CPTM projeta operação das linhas 24-Quartzo e 25-Topázio até 2040
Novos ramais estão na fase do desenvolvimento do projeto, com definição de trajeto e estações, afirmou a companhia
Em menos de 15 anos, a Região Metropolitana de São Paulo pode ganhar mais duas linhas de trens, com capacidade de, juntas, transportarem mais de 1,6 milhão de pessoas todos os dias. Tratam-se das linhas 24-Quartzo e 25-Topázio da Companhia Paulista de Trens Metropolitanos (CPTM).
A estatal ferroviária atualizou o status atual destes projetos para o MetrôCPTM, embora ainda com dados preliminares/iniciais dos seus trajetos.
Segundo ela, ambas as linhas encontram-se perto de iniciar a fase de projeto funcional. No caso da Linha 24, o estudo deve começar em 2027, por meio de um estudo mercadológico, aquele que consulta possíveis players e empresas para atuar em conjunto com o desenvolvimento do ramal de trilhos.
Foto: Divulgação BNDES
Já da Linha 25, esse mesmo processo está em curso, com novidades previstas para os próximos meses, como a definição do seu trajeto e estações.
Mapa da Linha 21-Vinho, mostrando integração com a Linha 25-Topázio em Diadema (Divulgação Metrô de São Paulo)
Preliminarmente, a Linha 24-Quartzo deve contar com 34 quilômetros de extensão e 21 estações, para atender diariamente 840 mil passageiros, ligando a cidade de Santana de Parnaíba ao Campo Limpo, integrando-se com seis linhas da rede metroferroviária e o Trem Intercidades para Sorocaba.
No caso da Linha 25-Topázio, deve ser um ramal entre Embu das Artes a Santo André, uma espécie de trecho sul do anel ferroviário, com 25 estações, mais de 40 quilômetros de extensão e atendendo 855 mil pessoas.
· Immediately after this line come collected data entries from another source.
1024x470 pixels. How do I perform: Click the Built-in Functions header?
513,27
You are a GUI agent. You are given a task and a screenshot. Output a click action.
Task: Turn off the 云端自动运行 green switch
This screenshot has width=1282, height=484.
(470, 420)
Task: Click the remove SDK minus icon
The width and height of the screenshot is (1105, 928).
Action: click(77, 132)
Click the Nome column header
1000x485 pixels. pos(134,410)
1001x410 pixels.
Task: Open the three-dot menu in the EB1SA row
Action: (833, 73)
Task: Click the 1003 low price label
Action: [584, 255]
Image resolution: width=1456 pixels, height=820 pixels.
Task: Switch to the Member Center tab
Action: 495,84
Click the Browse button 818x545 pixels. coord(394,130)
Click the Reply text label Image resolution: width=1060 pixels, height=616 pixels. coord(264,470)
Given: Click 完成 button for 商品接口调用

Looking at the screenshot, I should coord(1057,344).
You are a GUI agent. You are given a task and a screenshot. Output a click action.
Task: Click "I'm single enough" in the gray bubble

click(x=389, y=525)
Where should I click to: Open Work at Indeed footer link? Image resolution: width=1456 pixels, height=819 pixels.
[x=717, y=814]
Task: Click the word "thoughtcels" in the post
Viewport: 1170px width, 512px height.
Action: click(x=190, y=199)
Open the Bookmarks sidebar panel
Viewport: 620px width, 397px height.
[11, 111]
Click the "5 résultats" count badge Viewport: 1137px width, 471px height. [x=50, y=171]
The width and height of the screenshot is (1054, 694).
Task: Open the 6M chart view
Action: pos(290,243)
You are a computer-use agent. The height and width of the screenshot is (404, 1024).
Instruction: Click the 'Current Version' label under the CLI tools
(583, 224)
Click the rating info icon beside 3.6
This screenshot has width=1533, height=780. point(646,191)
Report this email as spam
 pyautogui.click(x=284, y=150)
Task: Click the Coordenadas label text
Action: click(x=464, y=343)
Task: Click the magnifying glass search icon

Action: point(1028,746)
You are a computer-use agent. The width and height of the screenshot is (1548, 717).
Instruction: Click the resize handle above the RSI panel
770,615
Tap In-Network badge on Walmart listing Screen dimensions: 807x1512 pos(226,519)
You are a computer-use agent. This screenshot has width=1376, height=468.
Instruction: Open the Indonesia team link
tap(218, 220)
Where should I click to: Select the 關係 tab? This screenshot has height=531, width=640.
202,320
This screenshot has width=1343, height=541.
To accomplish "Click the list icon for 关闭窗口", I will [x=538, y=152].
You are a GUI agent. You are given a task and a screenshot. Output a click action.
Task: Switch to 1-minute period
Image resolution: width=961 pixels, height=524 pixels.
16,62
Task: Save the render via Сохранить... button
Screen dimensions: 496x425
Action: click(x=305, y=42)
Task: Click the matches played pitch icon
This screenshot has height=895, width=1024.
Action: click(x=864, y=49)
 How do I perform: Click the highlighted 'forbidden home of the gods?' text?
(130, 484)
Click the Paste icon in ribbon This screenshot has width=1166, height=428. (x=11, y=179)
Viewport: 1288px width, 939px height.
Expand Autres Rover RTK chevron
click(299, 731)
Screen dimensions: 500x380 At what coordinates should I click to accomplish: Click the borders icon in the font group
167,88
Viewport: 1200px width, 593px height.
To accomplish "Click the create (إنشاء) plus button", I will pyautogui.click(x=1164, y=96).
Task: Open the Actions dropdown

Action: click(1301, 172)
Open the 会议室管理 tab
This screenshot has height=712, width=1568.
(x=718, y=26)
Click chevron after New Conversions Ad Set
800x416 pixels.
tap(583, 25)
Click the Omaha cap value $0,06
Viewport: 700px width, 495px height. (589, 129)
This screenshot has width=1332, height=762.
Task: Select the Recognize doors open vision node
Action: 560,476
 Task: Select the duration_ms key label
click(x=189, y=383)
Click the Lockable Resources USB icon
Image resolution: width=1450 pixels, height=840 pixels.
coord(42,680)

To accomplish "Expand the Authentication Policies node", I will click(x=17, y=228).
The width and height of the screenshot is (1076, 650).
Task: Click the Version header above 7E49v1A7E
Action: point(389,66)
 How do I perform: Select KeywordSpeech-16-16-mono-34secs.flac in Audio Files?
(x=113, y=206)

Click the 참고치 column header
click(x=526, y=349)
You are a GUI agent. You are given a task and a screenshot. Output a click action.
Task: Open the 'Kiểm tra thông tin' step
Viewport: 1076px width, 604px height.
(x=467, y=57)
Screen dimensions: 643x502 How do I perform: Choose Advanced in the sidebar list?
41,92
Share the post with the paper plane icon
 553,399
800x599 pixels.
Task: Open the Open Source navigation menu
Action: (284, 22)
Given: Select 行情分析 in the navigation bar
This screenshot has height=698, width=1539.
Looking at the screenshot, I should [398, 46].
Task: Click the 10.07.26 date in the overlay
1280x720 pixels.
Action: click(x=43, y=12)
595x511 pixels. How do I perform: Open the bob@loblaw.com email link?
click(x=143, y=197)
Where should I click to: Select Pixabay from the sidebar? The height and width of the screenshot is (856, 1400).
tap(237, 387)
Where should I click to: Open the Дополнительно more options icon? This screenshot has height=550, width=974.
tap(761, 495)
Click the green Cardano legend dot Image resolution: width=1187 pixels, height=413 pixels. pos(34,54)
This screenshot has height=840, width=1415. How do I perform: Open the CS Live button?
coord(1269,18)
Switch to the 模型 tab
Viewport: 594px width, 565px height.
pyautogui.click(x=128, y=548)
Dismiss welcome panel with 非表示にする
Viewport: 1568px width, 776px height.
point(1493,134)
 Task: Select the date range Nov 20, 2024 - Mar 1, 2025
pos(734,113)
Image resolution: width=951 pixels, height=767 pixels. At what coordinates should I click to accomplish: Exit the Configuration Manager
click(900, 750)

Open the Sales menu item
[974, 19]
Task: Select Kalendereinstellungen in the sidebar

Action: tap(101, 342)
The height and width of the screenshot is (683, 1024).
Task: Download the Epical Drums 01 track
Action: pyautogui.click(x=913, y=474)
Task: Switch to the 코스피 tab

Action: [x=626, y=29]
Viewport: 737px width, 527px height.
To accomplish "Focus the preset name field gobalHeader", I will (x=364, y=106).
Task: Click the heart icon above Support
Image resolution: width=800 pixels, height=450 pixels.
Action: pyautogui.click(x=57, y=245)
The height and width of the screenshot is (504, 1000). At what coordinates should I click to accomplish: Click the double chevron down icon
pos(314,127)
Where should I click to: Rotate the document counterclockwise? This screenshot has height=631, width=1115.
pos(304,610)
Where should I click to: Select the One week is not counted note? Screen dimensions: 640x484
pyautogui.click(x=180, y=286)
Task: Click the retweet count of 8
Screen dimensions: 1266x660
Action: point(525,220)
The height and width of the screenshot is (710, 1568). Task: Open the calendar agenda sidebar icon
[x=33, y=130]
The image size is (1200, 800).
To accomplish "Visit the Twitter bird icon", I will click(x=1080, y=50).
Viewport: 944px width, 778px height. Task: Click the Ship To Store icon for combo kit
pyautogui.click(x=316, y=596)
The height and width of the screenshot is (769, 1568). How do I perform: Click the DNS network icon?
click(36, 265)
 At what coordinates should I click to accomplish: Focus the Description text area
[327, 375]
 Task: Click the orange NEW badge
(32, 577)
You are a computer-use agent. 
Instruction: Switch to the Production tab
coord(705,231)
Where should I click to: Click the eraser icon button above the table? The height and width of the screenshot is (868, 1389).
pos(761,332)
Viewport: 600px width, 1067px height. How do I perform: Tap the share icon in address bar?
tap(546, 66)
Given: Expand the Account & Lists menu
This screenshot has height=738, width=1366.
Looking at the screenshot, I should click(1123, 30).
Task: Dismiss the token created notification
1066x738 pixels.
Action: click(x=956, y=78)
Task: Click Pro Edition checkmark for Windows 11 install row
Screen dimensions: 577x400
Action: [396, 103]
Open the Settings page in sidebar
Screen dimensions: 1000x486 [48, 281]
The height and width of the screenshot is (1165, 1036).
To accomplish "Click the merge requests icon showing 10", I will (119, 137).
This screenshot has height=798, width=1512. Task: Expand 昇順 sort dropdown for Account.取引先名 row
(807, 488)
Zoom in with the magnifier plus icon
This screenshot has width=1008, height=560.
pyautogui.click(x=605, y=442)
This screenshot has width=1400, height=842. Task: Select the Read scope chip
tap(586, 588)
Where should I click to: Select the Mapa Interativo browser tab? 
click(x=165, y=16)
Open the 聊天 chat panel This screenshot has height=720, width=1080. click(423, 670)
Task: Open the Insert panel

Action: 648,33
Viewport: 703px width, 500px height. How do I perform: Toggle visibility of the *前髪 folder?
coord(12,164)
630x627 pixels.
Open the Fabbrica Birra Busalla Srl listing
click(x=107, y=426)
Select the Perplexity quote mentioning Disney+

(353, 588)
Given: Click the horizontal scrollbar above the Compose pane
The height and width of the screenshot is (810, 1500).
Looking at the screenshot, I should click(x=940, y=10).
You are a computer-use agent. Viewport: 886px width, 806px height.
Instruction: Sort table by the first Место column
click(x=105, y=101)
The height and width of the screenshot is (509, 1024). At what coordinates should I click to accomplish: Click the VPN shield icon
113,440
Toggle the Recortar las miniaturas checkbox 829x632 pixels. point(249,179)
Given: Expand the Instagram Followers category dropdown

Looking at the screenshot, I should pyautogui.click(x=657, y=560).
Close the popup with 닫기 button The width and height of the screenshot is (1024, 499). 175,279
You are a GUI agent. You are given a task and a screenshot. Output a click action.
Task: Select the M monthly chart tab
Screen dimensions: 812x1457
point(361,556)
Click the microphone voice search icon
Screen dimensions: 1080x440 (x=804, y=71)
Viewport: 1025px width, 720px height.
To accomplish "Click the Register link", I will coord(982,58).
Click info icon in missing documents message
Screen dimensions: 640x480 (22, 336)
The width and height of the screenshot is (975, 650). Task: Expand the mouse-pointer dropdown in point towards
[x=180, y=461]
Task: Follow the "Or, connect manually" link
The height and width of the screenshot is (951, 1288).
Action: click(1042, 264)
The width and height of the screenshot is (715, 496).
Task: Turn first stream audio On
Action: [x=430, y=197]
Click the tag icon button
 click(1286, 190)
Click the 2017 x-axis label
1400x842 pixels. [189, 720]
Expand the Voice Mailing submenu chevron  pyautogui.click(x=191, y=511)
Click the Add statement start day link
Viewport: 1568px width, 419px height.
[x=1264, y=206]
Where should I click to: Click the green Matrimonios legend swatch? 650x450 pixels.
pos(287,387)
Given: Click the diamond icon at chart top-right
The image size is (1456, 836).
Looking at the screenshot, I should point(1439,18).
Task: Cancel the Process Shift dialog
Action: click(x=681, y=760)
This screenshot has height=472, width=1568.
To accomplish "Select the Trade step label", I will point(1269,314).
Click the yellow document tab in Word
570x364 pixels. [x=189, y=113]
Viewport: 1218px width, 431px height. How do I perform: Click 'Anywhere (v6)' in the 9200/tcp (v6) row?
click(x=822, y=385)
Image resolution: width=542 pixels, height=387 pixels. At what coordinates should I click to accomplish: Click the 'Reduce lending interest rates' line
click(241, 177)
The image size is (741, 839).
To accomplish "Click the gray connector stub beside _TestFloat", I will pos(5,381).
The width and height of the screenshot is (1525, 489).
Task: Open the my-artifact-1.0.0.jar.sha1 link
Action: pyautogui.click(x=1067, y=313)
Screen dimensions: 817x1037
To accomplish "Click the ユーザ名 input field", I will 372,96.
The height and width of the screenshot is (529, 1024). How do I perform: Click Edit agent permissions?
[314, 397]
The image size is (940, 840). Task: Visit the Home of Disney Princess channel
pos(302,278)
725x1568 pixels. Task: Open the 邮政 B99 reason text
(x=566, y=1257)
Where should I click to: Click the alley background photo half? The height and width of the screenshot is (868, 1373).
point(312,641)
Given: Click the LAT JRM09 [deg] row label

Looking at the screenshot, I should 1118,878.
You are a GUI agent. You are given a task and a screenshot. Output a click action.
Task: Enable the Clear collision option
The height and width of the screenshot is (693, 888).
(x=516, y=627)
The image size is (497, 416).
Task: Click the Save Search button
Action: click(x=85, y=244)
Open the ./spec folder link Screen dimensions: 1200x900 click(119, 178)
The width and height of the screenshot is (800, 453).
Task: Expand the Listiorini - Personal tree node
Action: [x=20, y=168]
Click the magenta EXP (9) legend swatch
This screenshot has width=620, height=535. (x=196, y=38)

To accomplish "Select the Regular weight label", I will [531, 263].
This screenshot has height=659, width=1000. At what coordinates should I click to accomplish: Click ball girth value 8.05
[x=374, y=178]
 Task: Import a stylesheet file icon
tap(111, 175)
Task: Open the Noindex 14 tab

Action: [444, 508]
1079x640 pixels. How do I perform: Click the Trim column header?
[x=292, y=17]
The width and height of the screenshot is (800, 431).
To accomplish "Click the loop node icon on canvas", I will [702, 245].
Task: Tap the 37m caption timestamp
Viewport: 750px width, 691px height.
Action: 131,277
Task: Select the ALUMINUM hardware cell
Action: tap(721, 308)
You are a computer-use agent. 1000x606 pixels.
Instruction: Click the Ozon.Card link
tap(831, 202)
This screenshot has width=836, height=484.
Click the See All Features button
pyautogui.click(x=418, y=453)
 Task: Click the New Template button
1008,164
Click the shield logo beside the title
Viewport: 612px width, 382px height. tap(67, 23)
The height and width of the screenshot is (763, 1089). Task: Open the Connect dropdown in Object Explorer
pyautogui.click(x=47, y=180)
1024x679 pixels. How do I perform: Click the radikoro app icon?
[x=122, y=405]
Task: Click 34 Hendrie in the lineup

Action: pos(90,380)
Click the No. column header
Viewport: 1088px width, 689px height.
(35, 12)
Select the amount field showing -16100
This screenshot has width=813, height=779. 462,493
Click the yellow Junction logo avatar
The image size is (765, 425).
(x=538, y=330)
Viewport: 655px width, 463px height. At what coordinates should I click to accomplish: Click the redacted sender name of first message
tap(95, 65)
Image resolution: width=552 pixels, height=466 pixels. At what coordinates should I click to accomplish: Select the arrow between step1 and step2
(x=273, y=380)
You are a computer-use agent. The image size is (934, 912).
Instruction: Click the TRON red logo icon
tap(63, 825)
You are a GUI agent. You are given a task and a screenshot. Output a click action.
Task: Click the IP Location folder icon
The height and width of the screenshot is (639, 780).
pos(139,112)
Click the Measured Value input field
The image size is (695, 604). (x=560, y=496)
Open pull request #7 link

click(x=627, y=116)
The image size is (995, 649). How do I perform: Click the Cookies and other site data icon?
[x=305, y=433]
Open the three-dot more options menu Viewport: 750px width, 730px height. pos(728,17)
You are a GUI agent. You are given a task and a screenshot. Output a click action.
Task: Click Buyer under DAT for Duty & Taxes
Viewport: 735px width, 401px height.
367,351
Para tirar do papel as duas linhas, a CPTM vê um grande desafio, uma vez que os trajetos passarão por áreas densamente povoadas e necessitam de uma avaliação mais criteriosa para o menor impacto do entorno, mas que ao mesmo tempo, permita o avanço da construção.
O prazo de funcionamento é alinhado com o preconizado no PITU, Plano Integrado de Transportes Urbanos, 2040, mas pode superar este ano, caso haja impeditivos ou dificuldades de engenharia, social, inserção urbana e entre outras.